Pekanbaru, (ANTARA) - Gubernur Riau Abdul Wahid menerbitkan Surat Edaran (SE) yang melarang keras seluruh pejabat di lingkungan untuk menerima atau meminta pungutan dan bentuk pemberian lainnya dalam jabatan.
Abdul Wahid dalam keterangannya di Pekanbaru, Sabtu mengatakan SE ini sebagai langkah tegas dalam upaya pencegahan korupsi. Surat Edaran Nomor 100.3.3.1/1606/SETDA/2025 ini ditandatangani langsung pada tanggal 25 September 2025.
"Ini bukan sekadar aturan seremonial. Kami ingin budaya anti-gratifikasi ini benar-benar tertanam kuat. Jika ada laporan dan terbukti melanggar, kami akan tindak tegas," kata Abdul Wahid.
Penerbitan SE ini menindaklanjuti SE Komisi Pemberantasan Korupsi (KPK) Nomor 7 Tahun 2025 tentang Pencegahan Korupsi dan Pengendalian Gratifikasi Terkait Hari Raya. Selain itu, kebijakan ini juga mempedomani Undang-Undang Nomor 30 Tahun 2002 yang terakhir diubah dengan Undang-Undang Nomor 19 Tahun 2019 tentang Komisi Pemberantasan Tindak Pidana Korupsi.
Dalam edaran itu disampaikan "Kepada seluruh pejabat di lingkungan Pemerintah Provinsi Riau, agar tidak melakukan atau meminta sesuatu kepada siapapun dan dalam bentuk apapun dengan mengatasnamakan jabatan atau mengatasnamakan pimpinan (gubernur/wakil gubernur) terkait Pungutan dan Bentuk Pemberian lainnya Dalam Jabatan di Lingkungan Pemerintah Provinsi Riau.".
Gubernur Abdul Wahid menegaskan bahwa tidak ada toleransi bagi aparatur sipil negara yang melanggar ketentuan tersebut. Ia menegaskan bahwa kebijakan ini adalah bagian dari upaya Pemprov Riau untuk mendukung terciptanya pemerintahan yang bersih dan bebas dari praktik korupsi.

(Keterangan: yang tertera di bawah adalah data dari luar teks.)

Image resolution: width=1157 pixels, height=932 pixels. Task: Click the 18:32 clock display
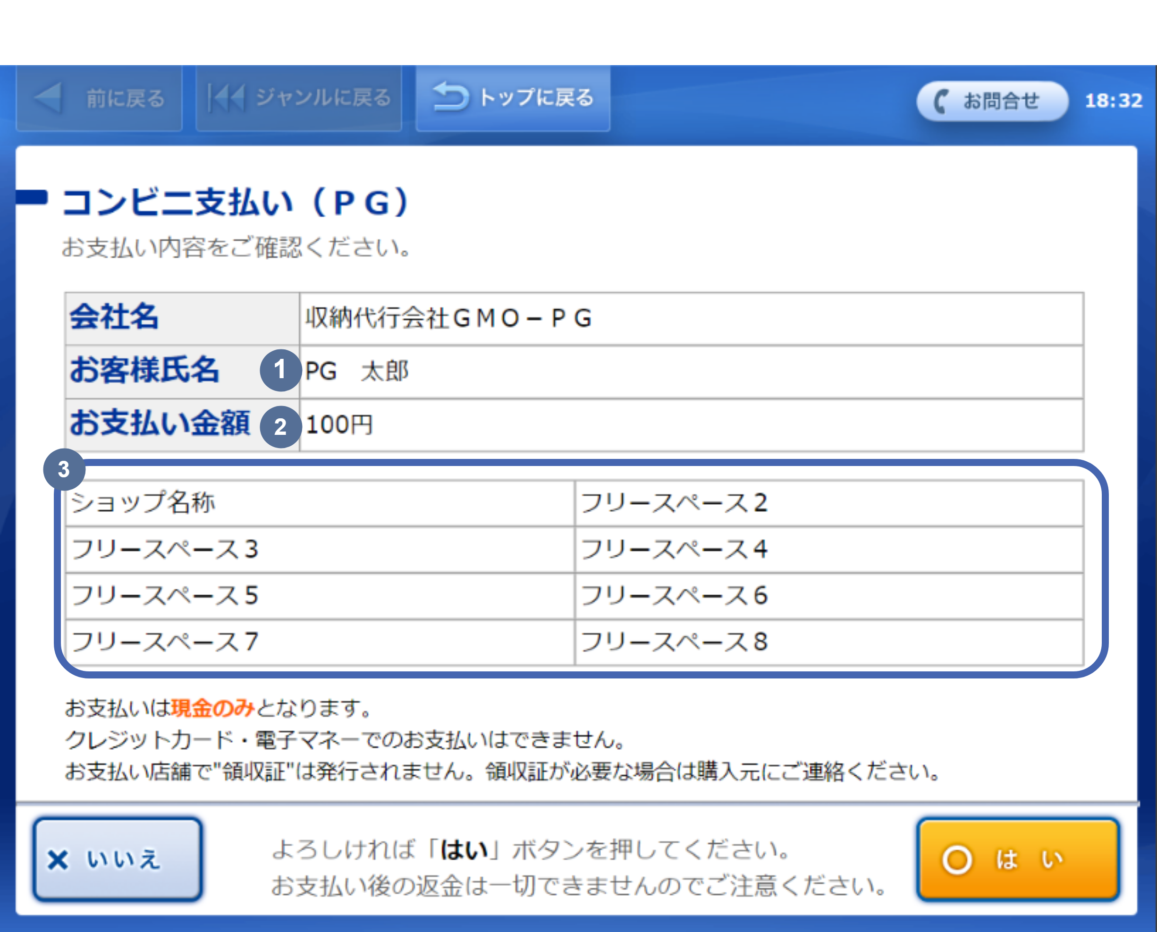1114,101
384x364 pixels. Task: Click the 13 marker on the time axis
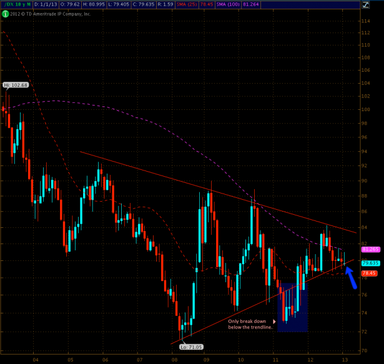tap(344, 360)
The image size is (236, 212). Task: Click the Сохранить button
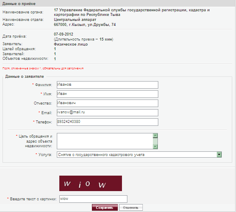click(105, 207)
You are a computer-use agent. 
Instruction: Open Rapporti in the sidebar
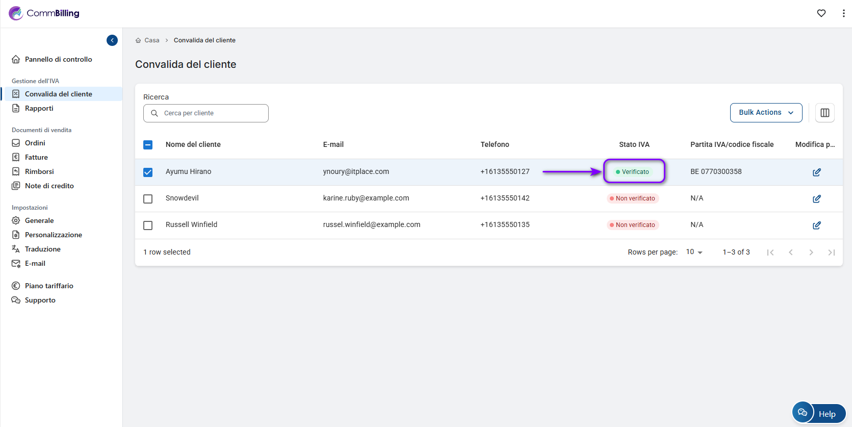click(39, 108)
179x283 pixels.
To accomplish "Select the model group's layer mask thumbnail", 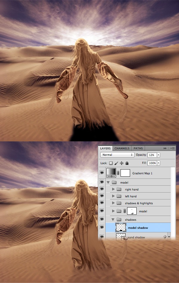I will pos(132,211).
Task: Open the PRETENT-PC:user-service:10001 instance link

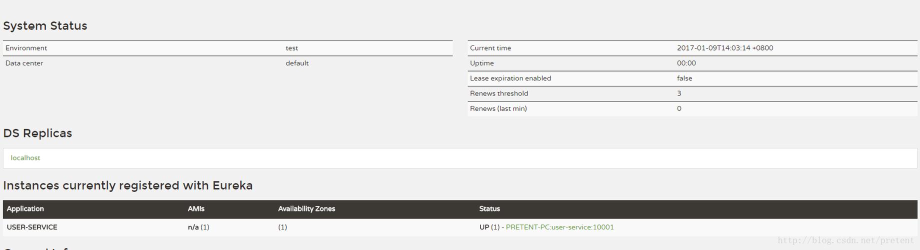Action: (x=560, y=227)
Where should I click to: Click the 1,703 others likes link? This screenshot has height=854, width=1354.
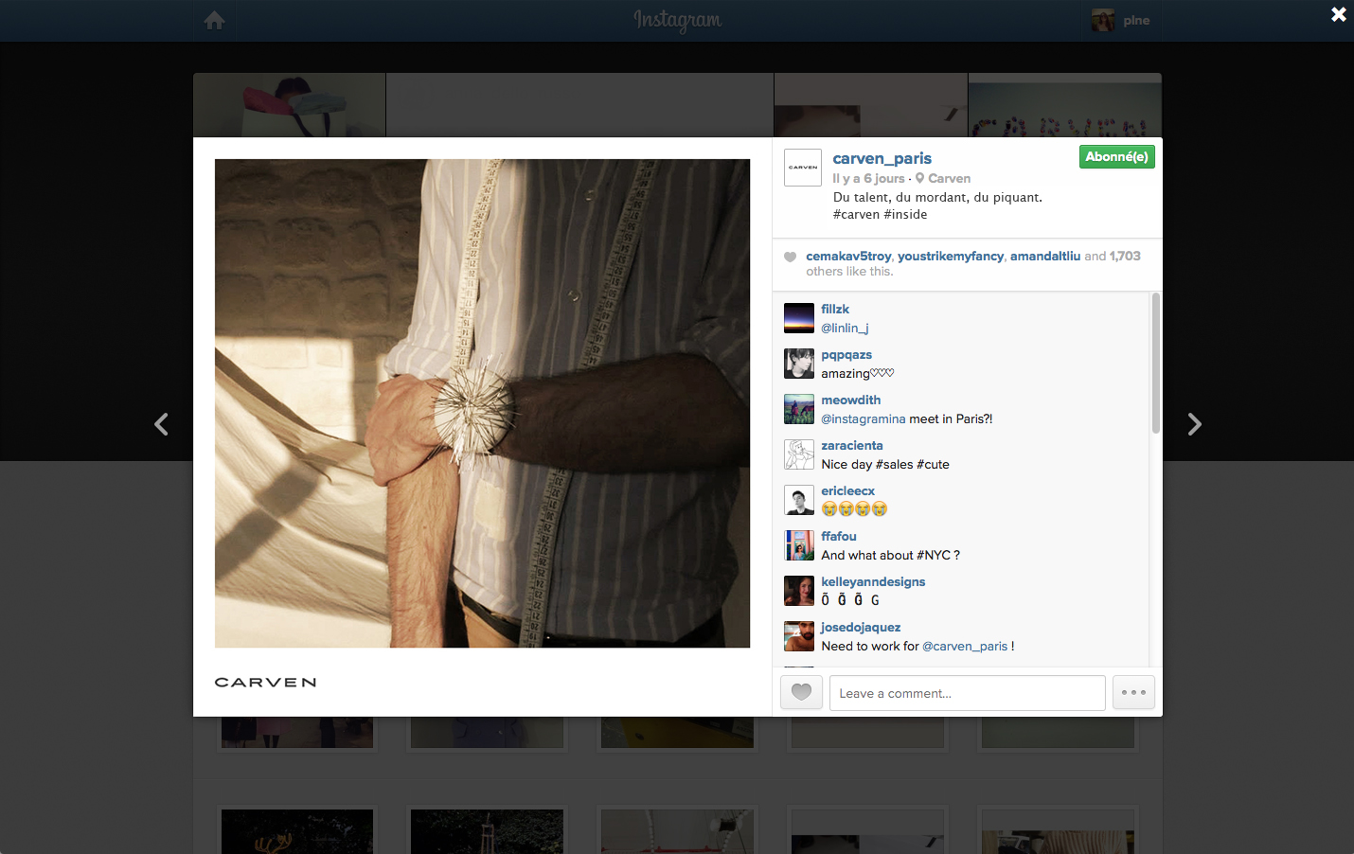[x=1127, y=256]
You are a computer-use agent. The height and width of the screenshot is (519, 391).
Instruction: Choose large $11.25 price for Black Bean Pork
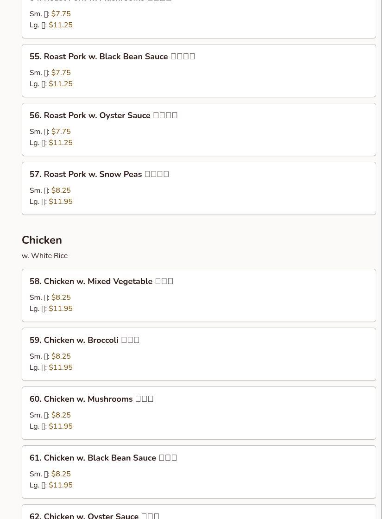tap(61, 84)
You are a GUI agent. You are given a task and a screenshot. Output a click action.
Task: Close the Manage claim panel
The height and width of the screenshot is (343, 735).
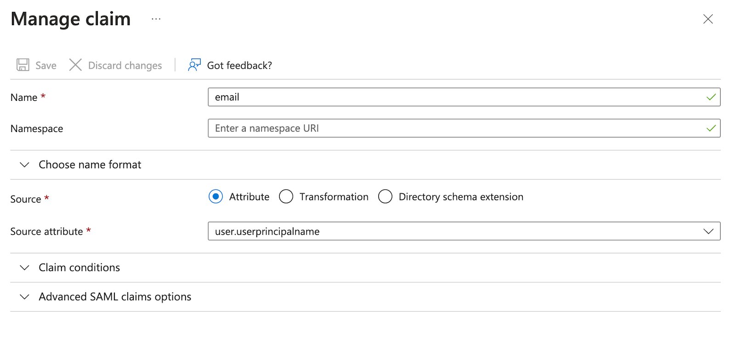(x=708, y=19)
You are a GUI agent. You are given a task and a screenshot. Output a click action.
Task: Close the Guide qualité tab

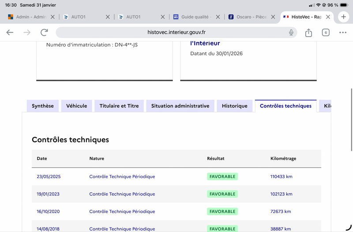pos(218,17)

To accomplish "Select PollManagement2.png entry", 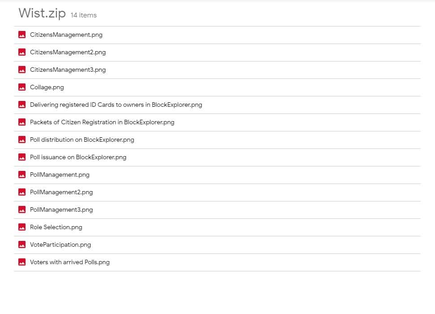I will click(x=61, y=192).

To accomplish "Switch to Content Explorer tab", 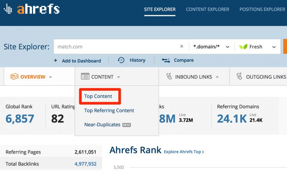I will [x=207, y=9].
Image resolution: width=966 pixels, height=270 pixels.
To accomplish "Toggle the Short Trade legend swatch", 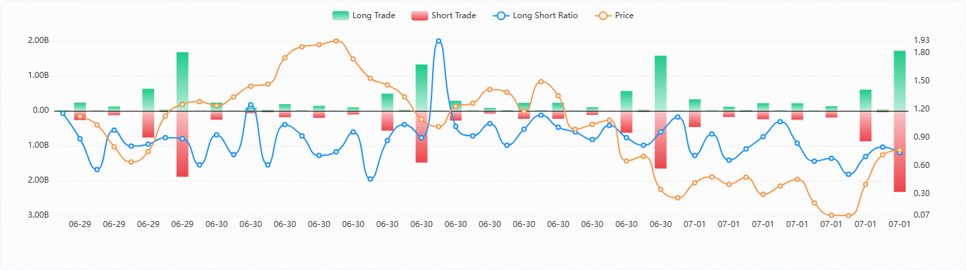I will point(419,15).
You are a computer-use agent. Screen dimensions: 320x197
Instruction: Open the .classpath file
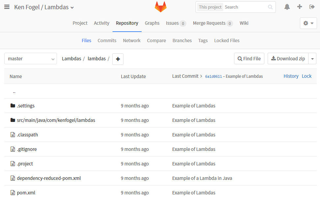[27, 135]
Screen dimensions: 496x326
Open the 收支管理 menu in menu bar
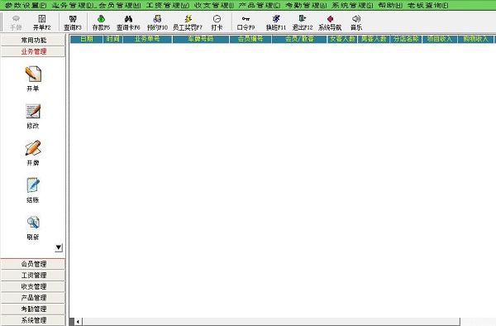point(214,6)
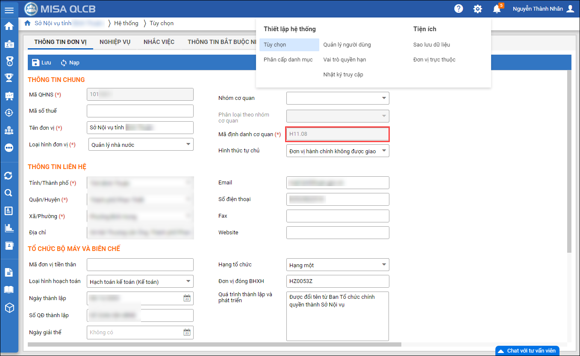
Task: Click the home icon in sidebar
Action: [x=9, y=26]
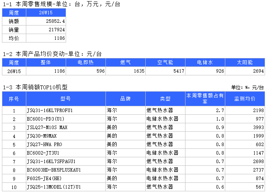Click the 监测均价 column header
267x194 pixels.
pos(245,99)
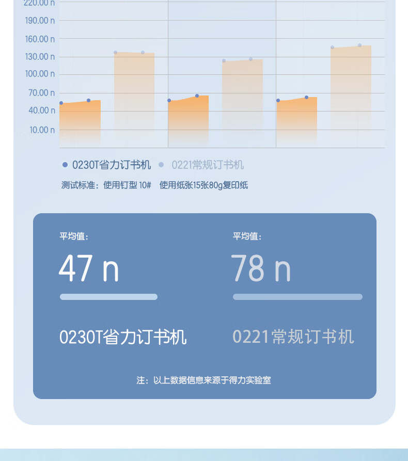Image resolution: width=408 pixels, height=461 pixels.
Task: Click the large 78 n average value
Action: (261, 268)
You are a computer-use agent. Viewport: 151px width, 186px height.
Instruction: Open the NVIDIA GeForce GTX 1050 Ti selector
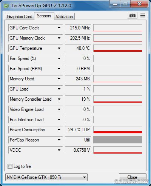[46, 177]
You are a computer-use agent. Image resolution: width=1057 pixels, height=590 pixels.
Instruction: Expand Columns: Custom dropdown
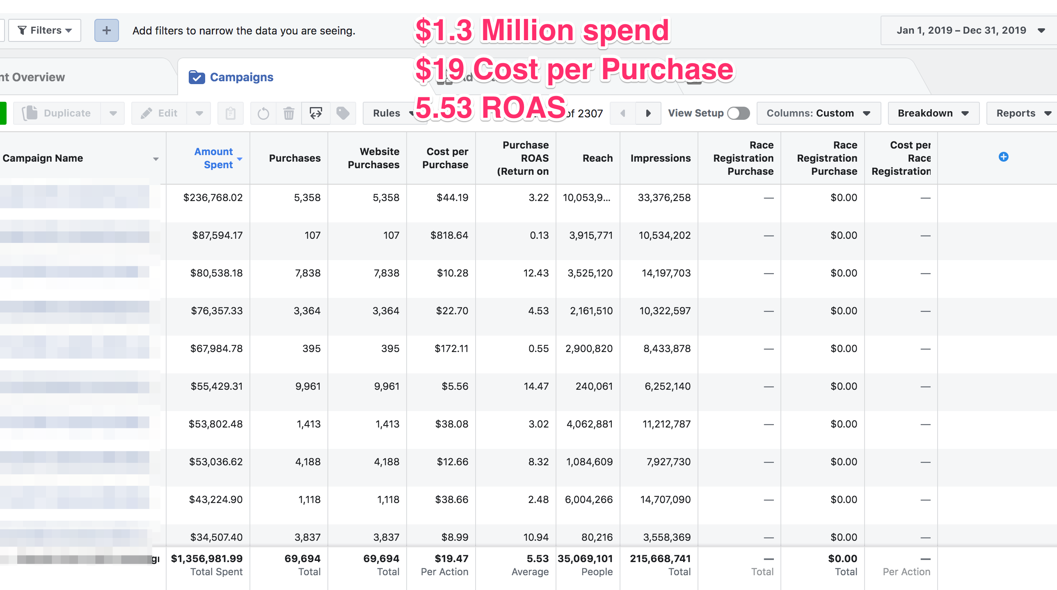[x=818, y=113]
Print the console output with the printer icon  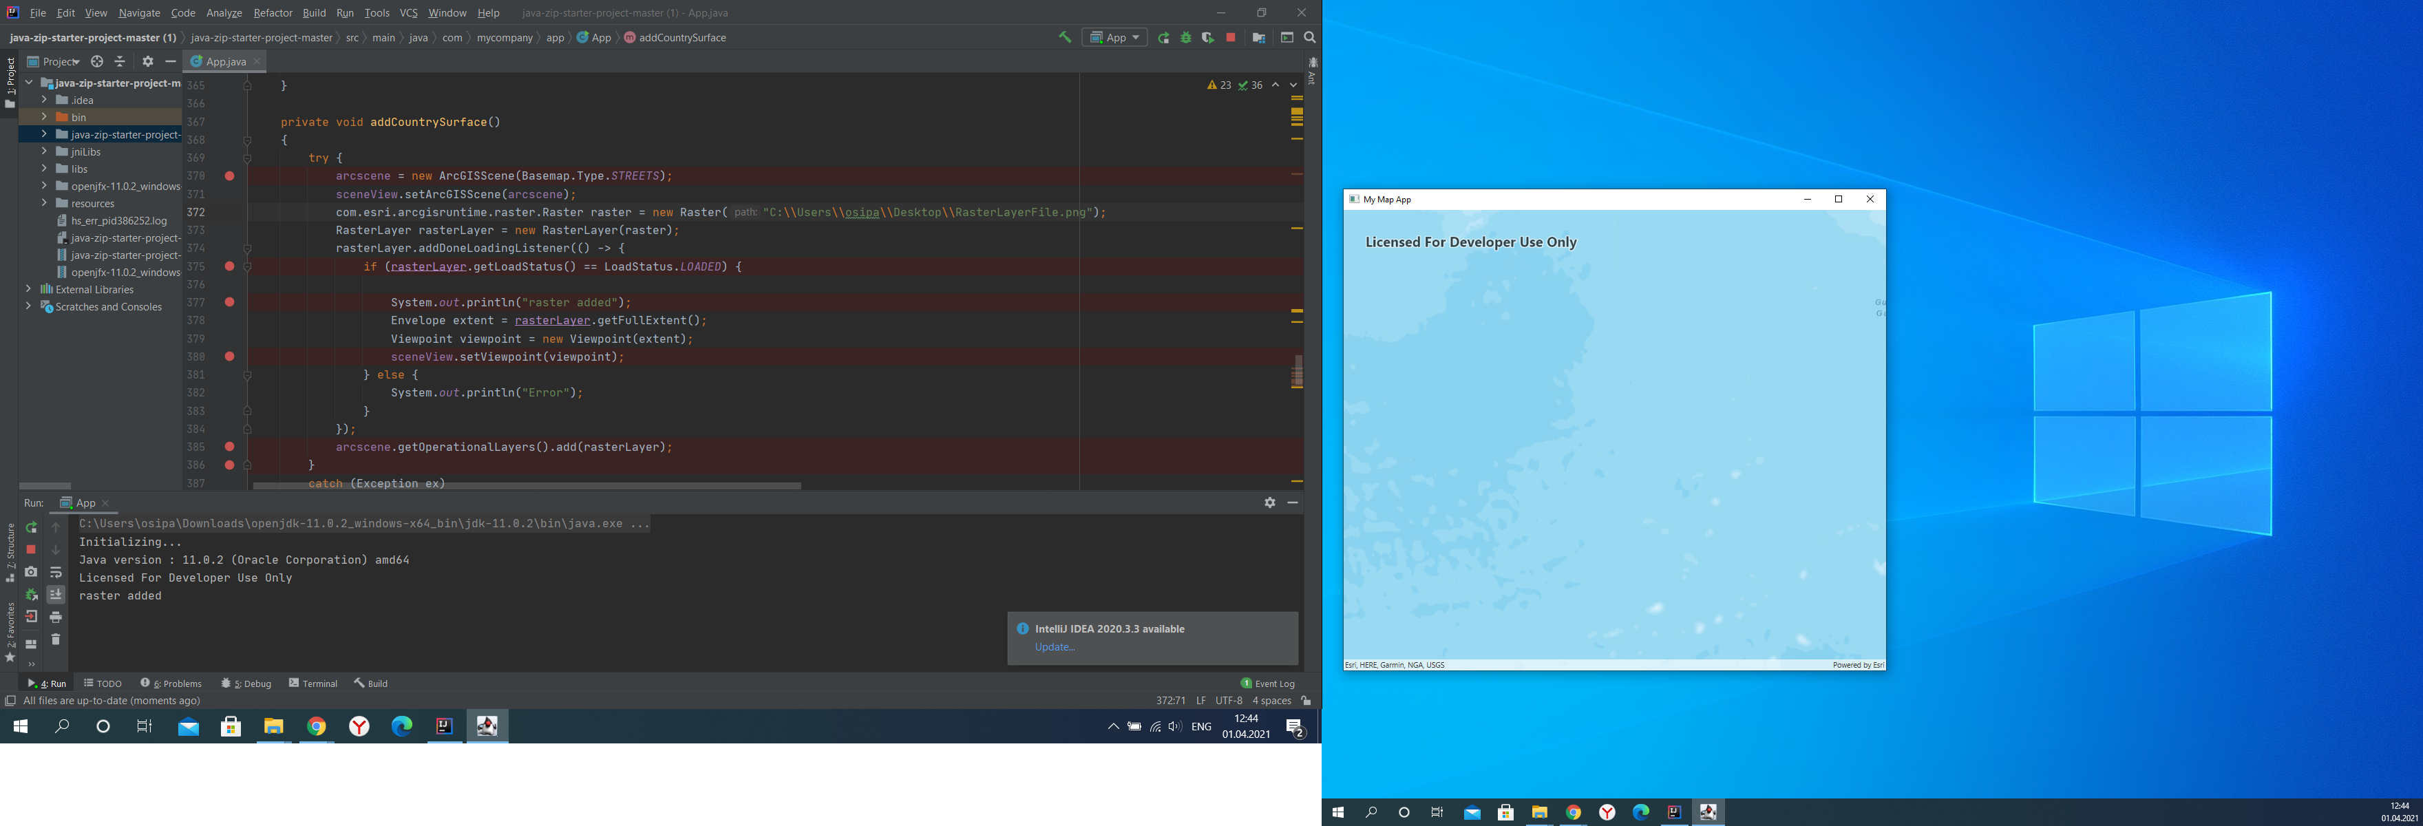point(55,616)
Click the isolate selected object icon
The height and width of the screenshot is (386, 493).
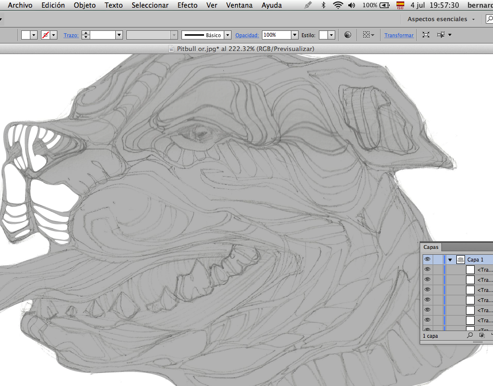426,35
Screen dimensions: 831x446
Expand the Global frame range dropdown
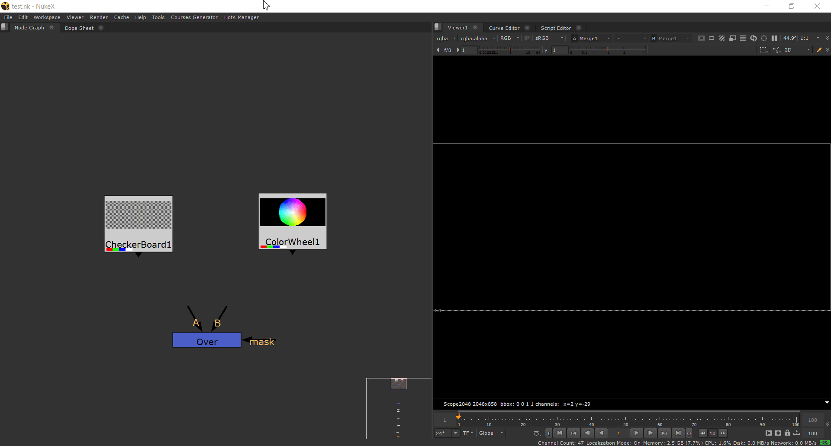coord(491,433)
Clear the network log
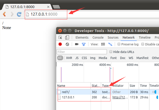 (67, 44)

"Langkah ini diambil Pemprov Riau untuk memperkuat upaya pencegahan korupsi, khususnya dalam pengendalian gratifikasi terkait segala bentuk pemberian yang menyalahgunakan wewenang jabatan. Fokus utama adalah memastikan bahwa pelayanan publik berjalan transparan, adil, dan bebas dari intervensi pungutan liar," ujarnya.